Une étude révèle que 56 % des entreprises belges subissent une perte de chiffre d’affaires dès les 24 heures suivant une cyberattaque. Pourtant, la responsabilité de la cybersécurité reste souvent fragmentée au sein des organisations, malgré l’augmentation des investissements dans l’IA et des réglementations plus strictes.
Les entreprises belges considèrent de plus en plus les cyber-risques comme une menace directe pour la continuité de leurs activités et leur fonctionnement opérationnel. Selon un nouveau rapport de HarfangLab, plus des trois quarts d’entre elles s’attendent à un impact significatif en cas d’incident cyber. Pourtant, l’étude montre que la cybersécurité est encore trop souvent considérée comme une question purement technique, ce qui empêche un pilotage stratégique de la part de la direction.
L’étude a été réalisée par Sapio Research auprès de 750 dirigeants d’entreprises de six pays européens, dont la Belgique.
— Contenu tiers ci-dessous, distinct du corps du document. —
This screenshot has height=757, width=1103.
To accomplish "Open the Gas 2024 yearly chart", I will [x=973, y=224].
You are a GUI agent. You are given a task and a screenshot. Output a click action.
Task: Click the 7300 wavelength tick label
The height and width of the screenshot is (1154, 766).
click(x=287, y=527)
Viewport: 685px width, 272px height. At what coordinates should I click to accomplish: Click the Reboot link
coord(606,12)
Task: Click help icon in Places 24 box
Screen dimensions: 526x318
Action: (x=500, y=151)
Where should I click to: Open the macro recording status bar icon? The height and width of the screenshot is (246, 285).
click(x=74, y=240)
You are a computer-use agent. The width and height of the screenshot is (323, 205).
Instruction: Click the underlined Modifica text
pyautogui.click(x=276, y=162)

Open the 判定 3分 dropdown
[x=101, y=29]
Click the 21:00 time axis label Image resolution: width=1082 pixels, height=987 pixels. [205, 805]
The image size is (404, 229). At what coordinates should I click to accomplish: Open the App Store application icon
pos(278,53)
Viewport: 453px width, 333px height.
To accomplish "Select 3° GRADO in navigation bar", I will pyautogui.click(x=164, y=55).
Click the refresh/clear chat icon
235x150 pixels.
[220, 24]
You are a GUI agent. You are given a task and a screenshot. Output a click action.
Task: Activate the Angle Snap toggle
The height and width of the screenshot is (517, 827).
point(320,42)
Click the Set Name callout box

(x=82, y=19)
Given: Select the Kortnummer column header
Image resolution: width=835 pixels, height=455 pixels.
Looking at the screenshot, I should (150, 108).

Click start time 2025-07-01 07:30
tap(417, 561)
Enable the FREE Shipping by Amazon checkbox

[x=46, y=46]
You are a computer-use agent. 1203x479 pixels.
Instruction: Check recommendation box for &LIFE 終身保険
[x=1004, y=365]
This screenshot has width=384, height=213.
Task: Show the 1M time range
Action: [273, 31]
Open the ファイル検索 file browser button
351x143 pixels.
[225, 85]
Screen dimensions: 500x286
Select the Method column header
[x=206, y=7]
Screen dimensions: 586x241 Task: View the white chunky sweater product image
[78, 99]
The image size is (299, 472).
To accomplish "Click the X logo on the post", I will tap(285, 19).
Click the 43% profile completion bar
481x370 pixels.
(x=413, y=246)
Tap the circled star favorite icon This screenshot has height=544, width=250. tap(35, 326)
Les résultats démontrent non seulement l’urgence croissante autour de la cyber-résilience, mais aussi les défis auxquels les organisations belges sont confrontées lors de l’intégration de la gouvernance et de la conformité dans leur stratégie numérique. Un récent rapport sur les menaces d’Inetum indiquait déjà que la Belgique figure dans le top 10 des pays les plus visés par les attaques.
Impact sur le chiffre d’affaires et la gestion de l’entreprise
Plus de la moitié des entreprises belges sont touchées financièrement par une cyberattaque au cours de la même journée de travail. Pour 18 % d’entre elles, les conséquences sont perceptibles en quelques heures seulement. Les dirigeants belges citent les cyberattaques comme la plus grande menace pour la continuité de leurs activités, devant l’incertitude géopolitique, la pénurie de personnel et les risques liés à l’IA.
L’impact financier est considérable selon l’étude : en cas d’interruption des processus critiques pendant une journée, 35 % des dirigeants prévoient une perte de chiffre d’affaires d’au moins 16 % par jour. 8 % tablent même sur une perte supérieure à 25 %. Pourtant, il faut en moyenne plus de cinq jours pour se rétablir complètement d’un incident, ce qui met en lumière le fossé entre les dommages et le rétablissement.
Responsabilité fragmentée
Malgré la conscience des risques, la responsabilité de la cybersécurité reste répartie entre différentes fonctions. Seul un quart des organisations l’attribue au CEO, tandis que 36 % désignent le CISO et 21 % le CIO. Même après un incident, la responsabilité demeure floue : un tiers s’attend à ce que le CEO soit tenu pour responsable, tandis que d’autres se tournent vers les fonctions informatiques ou des partenaires externes.
Cette fragmentation entrave une réponse rapide et efficace aux cybermenaces. Le rapport souligne que les organisations gagneraient à définir une propriété claire, soutenue par une expertise interne et des partenaires externes fiables, afin de renforcer la cyber-résilience.
Adoption rapide de l’IA, politique de gouvernance plus lente
Les entreprises belges investissent massivement dans l’intelligence artificielle, en se concentrant principalement sur la productivité et l’efficacité. Seuls 16 % des investissements en IA sont prioritairement destinés à la cybersécurité. Moins de la moitié appliquent des évaluations de sécurité obligatoires pour les nouveaux outils d’IA, et seulement 37 % disposent de directives formelles concernant l’IA.
Cela indique un déséquilibre croissant : la vitesse d’adoption de l’IA dépasse le rythme auquel les mesures de gouvernance et de sécurité sont mises en place. Par conséquent, les organisations s’exposent à un risque accru lors de l’utilisation de nouvelles technologies.
Pression administrative croissante
Une législation européenne plus stricte accroît la pression sur les dirigeants. 73 % des hauts dirigeants belges estiment que la réglementation augmente la responsabilité au niveau du conseil d’administration. 60 % s’inquiètent de leur responsabilité personnelle après un incident.
Parallèlement, de nombreuses organisations peinent à comprendre et à mettre en œuvre ces réglementations : 68 % éprouvent des difficultés à les interpréter, tandis que 62 % ont du mal à suivre le rythme des nouvelles règles.